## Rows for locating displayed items
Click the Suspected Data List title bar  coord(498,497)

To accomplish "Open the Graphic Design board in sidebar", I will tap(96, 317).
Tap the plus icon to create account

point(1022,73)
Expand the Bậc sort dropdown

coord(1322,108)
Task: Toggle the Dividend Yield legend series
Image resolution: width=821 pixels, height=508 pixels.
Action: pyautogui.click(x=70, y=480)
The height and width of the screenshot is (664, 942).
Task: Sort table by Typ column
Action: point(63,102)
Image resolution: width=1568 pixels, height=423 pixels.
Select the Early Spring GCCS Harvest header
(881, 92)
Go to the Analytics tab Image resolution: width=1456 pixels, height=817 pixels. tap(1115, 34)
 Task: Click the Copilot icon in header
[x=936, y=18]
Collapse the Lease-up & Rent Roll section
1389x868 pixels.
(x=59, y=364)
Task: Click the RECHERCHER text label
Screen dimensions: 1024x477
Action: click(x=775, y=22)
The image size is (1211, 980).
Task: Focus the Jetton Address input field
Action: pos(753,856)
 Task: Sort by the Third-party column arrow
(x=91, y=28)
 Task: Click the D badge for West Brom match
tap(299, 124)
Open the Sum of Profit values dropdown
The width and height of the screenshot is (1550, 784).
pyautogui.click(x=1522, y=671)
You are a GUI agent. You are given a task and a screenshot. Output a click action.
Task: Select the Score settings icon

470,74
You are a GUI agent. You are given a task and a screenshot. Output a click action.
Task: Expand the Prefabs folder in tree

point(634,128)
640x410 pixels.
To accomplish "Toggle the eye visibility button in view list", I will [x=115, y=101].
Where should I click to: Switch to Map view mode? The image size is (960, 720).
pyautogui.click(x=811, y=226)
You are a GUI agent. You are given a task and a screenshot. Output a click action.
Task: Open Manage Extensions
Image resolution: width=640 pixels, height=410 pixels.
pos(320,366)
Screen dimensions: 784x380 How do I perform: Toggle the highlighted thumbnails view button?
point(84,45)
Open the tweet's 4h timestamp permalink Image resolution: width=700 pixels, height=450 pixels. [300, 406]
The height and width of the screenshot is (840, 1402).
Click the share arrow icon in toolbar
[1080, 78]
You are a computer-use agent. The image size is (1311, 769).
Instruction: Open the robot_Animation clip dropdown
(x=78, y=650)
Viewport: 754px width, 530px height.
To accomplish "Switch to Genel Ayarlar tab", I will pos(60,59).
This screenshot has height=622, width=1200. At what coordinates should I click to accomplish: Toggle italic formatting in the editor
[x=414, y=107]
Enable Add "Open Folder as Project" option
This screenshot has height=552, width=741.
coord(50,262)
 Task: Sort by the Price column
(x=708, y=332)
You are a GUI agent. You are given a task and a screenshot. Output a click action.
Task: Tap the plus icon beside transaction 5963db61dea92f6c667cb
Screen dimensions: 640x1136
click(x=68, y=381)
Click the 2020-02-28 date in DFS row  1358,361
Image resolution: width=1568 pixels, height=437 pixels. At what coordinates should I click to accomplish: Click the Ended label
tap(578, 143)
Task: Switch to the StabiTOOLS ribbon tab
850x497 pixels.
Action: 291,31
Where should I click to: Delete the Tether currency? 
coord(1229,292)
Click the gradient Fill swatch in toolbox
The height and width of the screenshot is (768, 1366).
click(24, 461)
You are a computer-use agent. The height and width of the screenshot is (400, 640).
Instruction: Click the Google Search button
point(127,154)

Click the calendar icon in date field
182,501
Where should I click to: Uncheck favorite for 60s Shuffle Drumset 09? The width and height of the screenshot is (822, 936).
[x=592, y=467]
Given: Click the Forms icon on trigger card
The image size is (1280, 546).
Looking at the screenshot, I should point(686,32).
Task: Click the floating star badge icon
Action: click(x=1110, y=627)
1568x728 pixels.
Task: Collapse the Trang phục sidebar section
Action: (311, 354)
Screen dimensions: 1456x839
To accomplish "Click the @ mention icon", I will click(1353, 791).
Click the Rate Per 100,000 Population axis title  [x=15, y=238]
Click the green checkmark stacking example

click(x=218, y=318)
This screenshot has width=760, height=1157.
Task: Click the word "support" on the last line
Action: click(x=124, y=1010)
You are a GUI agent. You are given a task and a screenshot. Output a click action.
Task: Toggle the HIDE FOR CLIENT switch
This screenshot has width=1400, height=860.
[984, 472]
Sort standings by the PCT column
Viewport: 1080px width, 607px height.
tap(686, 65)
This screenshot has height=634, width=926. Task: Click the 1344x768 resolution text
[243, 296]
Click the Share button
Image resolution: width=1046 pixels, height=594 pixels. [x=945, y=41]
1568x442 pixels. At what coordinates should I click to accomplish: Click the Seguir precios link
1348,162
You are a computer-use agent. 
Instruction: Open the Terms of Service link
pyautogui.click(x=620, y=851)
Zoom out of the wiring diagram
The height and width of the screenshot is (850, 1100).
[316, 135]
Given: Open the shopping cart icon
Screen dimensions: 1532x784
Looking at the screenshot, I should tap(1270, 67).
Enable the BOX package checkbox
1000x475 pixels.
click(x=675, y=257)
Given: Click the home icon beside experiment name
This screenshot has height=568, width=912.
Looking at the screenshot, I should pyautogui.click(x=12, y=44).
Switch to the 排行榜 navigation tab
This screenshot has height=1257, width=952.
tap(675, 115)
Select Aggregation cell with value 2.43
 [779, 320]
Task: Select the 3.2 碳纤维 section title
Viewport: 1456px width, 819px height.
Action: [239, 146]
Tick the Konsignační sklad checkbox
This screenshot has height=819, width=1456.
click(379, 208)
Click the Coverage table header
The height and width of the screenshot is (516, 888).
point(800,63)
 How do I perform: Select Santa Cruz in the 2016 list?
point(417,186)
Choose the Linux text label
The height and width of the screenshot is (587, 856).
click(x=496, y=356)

## Goal of the exercise
Please format the rows as a two-column CSV with the columns "request" and "answer", giving one CSV line per request and placing each in its own quoted field with any line breaks replaced by spaces. Begin at the line that has "Screen dimensions: 784x380" and stop after the line that has "I will pos(60,59).", covering only those rows.

## Exercise solution
request,answer
"Screen dimensions: 784x380 How do I perform: Toggle the highlighted thumbnails view button?","point(84,45)"
"Open the tweet's 4h timestamp permalink Image resolution: width=700 pixels, height=450 pixels.","[300, 406]"
"The height and width of the screenshot is (840, 1402). Click the share arrow icon in toolbar","[1080, 78]"
"You are a computer-use agent. The image size is (1311, 769). Instruction: Open the robot_Animation clip dropdown","(x=78, y=650)"
"Viewport: 754px width, 530px height. To accomplish ""Switch to Genel Ayarlar tab"",","I will pos(60,59)."